Passive aggression is a very common form of anger. In this type of anger, the person hides their genuine anger in a passive tone.

The person will find subtle ways to review their anger which is seen as passive. This type of anger can be frustrating for others because there is no communication.

Lastly, assertive anger is the healthiest type of anger. The person can assert themselves and positively use their anger. However, they won’t use screaming and another dangerous tactic to get to the resolution.

The Cycle of Anger and Addiction

Anger and addiction are usually coexisting and a result of one another. For example, someone with severe anger issues will use alcohol or drugs to soothe their symptoms.
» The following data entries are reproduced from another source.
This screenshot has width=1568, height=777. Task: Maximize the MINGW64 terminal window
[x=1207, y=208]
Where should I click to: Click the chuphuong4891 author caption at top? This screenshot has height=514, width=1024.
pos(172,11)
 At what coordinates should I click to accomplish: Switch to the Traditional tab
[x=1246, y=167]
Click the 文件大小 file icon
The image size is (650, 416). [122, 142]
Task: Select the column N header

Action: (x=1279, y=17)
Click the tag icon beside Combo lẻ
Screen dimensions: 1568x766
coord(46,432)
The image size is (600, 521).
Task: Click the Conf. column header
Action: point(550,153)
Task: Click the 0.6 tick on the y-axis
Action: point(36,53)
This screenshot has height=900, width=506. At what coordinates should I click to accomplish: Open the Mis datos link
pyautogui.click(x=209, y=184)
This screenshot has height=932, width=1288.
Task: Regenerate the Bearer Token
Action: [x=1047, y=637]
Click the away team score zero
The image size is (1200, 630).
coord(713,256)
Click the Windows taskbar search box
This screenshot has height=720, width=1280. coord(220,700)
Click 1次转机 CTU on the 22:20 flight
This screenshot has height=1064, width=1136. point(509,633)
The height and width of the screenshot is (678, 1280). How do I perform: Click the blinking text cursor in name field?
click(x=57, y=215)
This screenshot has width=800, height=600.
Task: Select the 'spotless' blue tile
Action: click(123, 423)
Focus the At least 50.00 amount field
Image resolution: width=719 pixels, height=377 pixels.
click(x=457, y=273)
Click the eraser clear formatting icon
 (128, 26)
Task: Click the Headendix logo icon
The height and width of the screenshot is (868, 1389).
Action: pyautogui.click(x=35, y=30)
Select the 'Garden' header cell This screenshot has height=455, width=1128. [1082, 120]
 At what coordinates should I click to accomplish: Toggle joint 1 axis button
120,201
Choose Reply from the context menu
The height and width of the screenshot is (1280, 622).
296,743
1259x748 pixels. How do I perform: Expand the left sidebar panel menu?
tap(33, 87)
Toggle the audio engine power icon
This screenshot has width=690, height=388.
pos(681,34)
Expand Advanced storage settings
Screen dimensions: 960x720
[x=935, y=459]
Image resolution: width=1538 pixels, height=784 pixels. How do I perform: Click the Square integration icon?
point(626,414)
Unfortunately, abusing drugs and alcohol only causes a person’s anger to increase. So if you’ve ever wondered why addicts get so angry, it’s because they’re withdrawing or experiencing an intense high, which causes more anger.

Dual Diagnosis

A dual diagnosis refers to a person who has a drug dependency and an existing mental disorder. For example, rage and drug addiction could be considered a dual diagnosis, because you have mental health problems, and an addiction to a substance. 

In the case of a dual diagnosis, the patient should have specialized care. For example, the individual will need care for their mental disorder as well as their addiction. The best mental health treatments will address both of these issues simultaneously. 

Mixing Drugs

Sometimes an addict will begin to use cocaine and alcohol to help solve their anger issues. Mixing drugs and alcohol can make for a better high. However, once the individual comes down from said drugs, their anger increases.

Anger Caused by Withdrawals

During withdrawal, an individual will become easily agitated, which can result in angry outbursts. If you suspect an individual is using drugs, here are some of the withdrawal symptoms that may accompany them after a binge:

  • Persistent sweating
  • Anxiety
  • Bursts of anger
  • Nausea 
  • Lack of sleep 
  • Not eating

All of these symptoms are a huge tell-tale sign that someone is using. So if you or a loved one is withdrawing, find help today!

How to Decrease Anger Bursts 

Anger can be controlled in a healthy manner. For starters, you shouldn’t reject your rage or try to mask it with drugs. Instead, learn about healthy coping techniques that are conducive to your mental progress.

Here are some examples of healthy coping mechanism:

  • Meditating 
  • Going on walks 
  • Listening to podcasts or calming music 
  • Reading 
  • Journaling 
  • Understanding your triggers
  • Thinking through your emotions rationally 
  • Speaking to a friend 

Rage and addictions can make it hard to follow these steps. Often, an individual will cope using drugs, or they will allow their anger to take over. This can be frustrating for everyone involved.

If you’re wondering, “can anger be an addiction” the answer is yes. That’s why following these steps can be easier said than done. However, these methods can help healthily ease your anger! 

How Anger Affects Your Life

Rage and anger issues can affect all aspects of your everyday life. For example, people who have rage have a higher chance of developing heart and blood pressure problems.

Anger issues can also cause a relationship to become strained, which could lead to divorce or separation. In addition, in court proceedings, your anger may be used against you to take away custodial rights! That’s why finding ways to manage your anger is important for a healthy and long life!

Common Symptoms of Having Anger Issues

Knowing the initial symptoms of anger can help you think through your emotions. Here are some of the physical symptoms of anger:

  • Jaw clenching 
  • Fist clenching 
  • Increased heart rate
  • Hot flashes
  • Sweaty palms
  • Irregular breathing patterns 
  • Tension headaches 
  • Inability to form a sentence 
  • Feeling nauseous

When you start showing these symptoms, remember to breathe, take a step back, and instead practice a healthy coping mechanism! Doing this can help you break the cycle of anger issues in addiction. 

Getting Better Is Possible  

Anger issues can put a significant strain on your life. However, by following these steps, you can get help controlling anger and start your journey to a better tomorrow!